Letter to Karl Kautsky, August 24, 1886


ENGELS TO KARL KAUTSKY

IN LONDON

Eastbourne, 24 August 1886
4 Cavendish Place

Dear Kautsky,

I have been completely crushed, smothered, squashed and stultified by your avalanche of letters this morning. I shall have to see how I can manage to answer them. Very many thanks.

Liebknecht has written to say he may set off for London as early as tomorrow, taking the direct route via Flushing—I am expecting more definite word any day; as soon as I know the day he's arriving, I shall come up for the day and bring him back here. I shouldn't buy him an Esel[1] if I were you, he can write perfectly well on board ship without an Esel. Or is he expecting to be seasick all the time? But so far no Esel has been able to cope with seasickness.

Old Becker[2] will be arriving from Geneva on the 12th-13th to stay with me in London.

Mother Schack has announced her intention of coming to London in the middle of September along with the Wischnewetzkys.[3]

If Schorlemmer and the Lafargues turn up as well — postcard arrived 16th August from Schorlemmer in Bellaggio, Lake of Como — it will be pretty hectic.

We shall be staying here until 4 September — a week on Saturday.
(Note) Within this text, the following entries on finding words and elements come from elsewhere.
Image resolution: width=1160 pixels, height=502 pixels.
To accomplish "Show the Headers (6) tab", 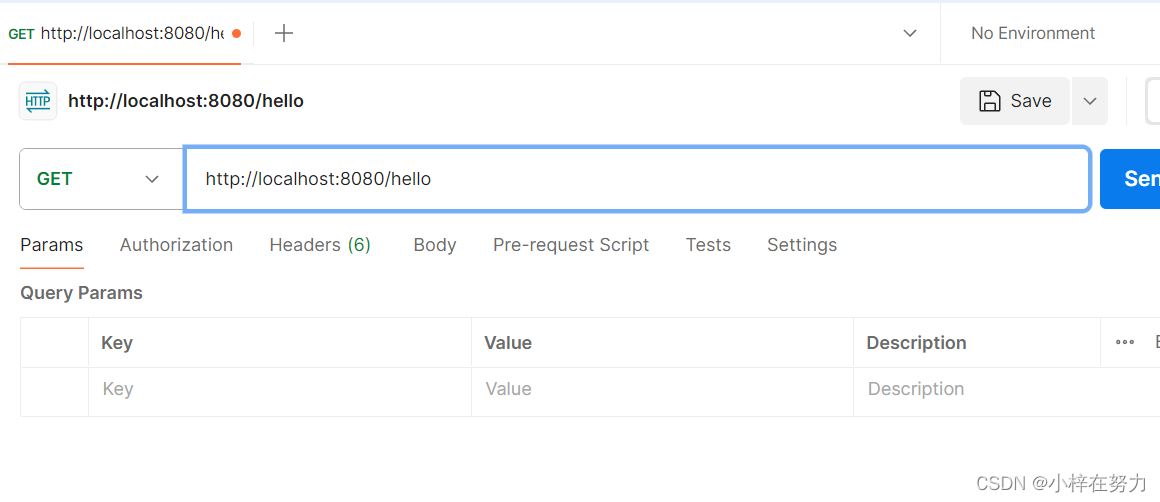I will (x=320, y=245).
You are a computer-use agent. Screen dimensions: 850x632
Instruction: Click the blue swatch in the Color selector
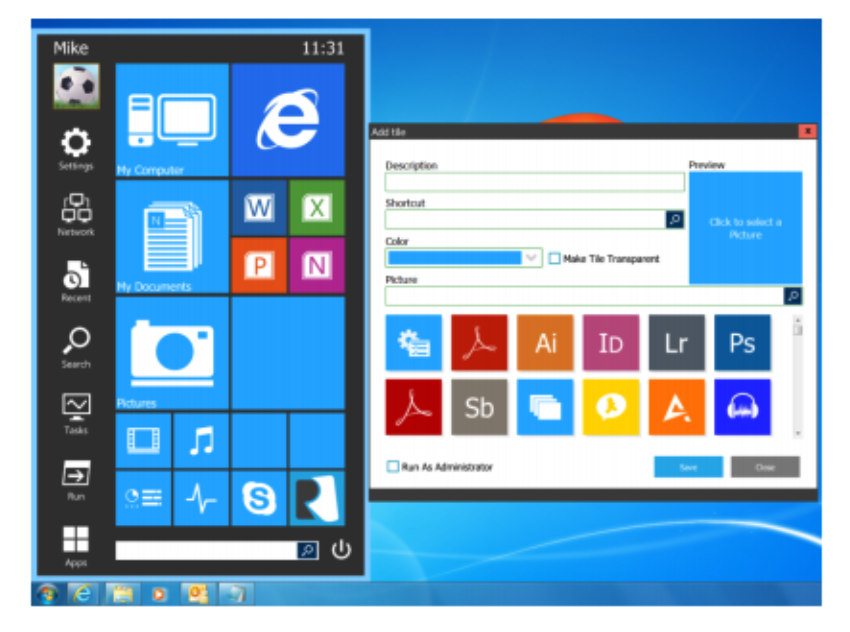coord(455,258)
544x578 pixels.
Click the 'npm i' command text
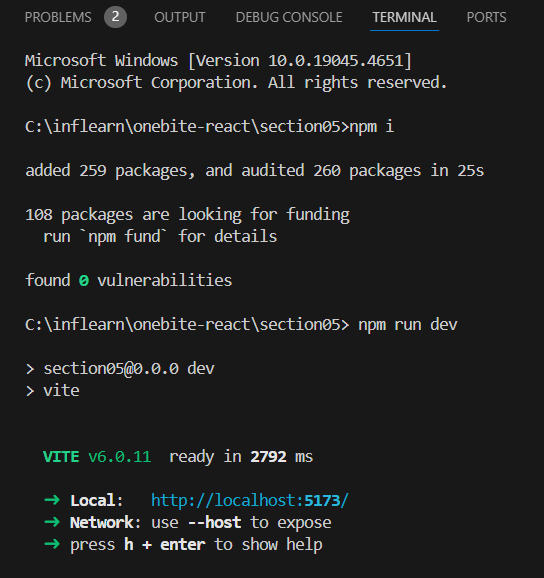(x=372, y=127)
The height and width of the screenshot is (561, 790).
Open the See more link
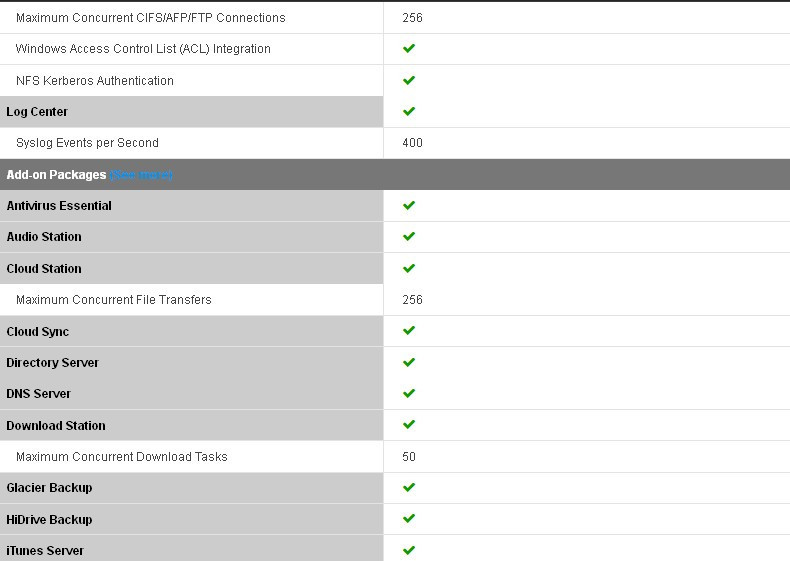point(141,175)
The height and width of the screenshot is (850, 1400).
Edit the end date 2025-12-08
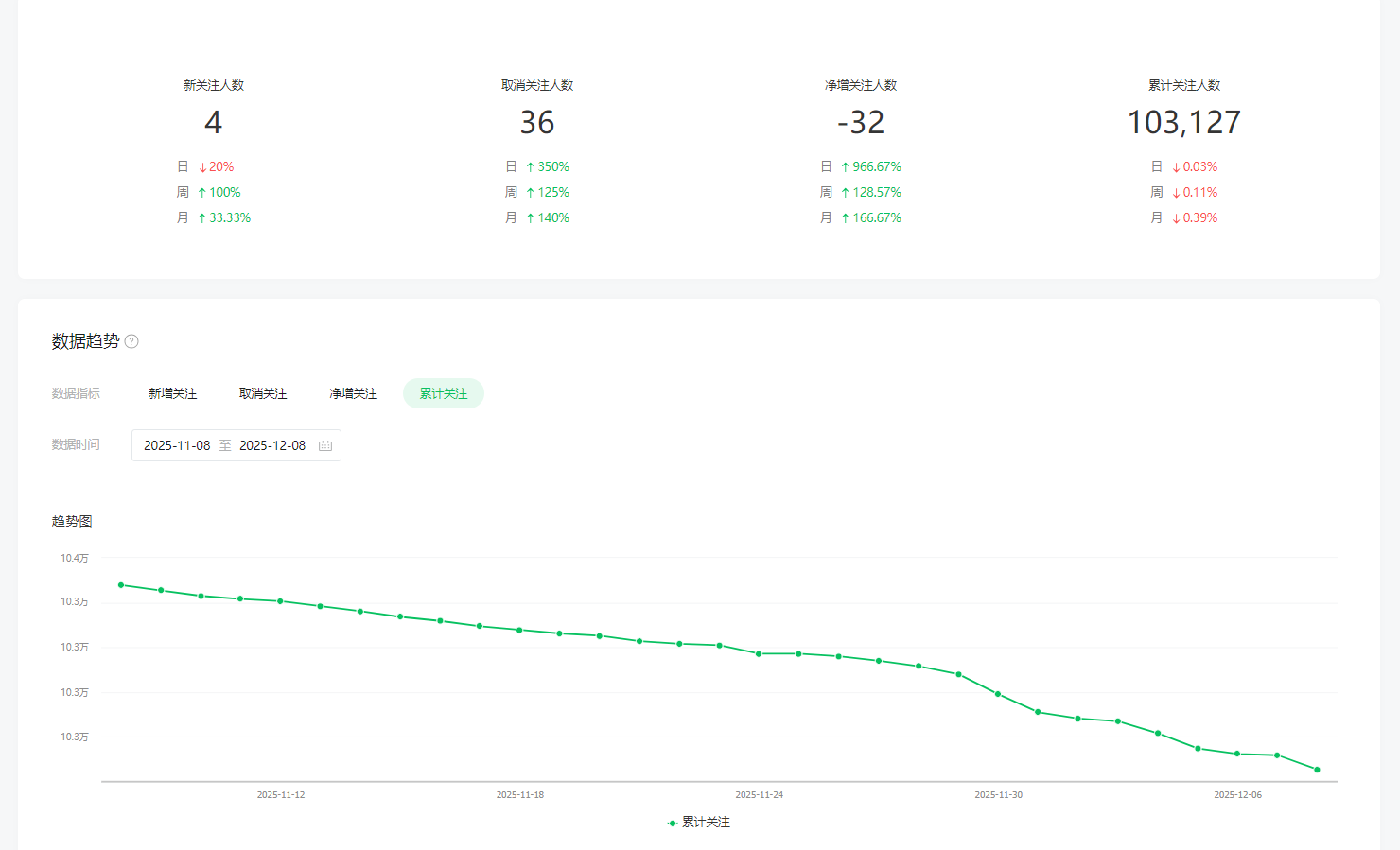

Nim and the Pumpses send their best wishes to your wife and yourself, as does

Your

F.E.

  1. A fragment of this letter was first published in English in: K. Marx, F. Engels, On Reactionary Prussianism, Foreign Languages Publishing House, Moscow, 1943.
  2. Johann Philipp Becker
  3. On 16 August 1886 Gertrud Guillaume-Schack informed Engels that she intended to come to London in mid-September in the company of the Wischnewetzkys.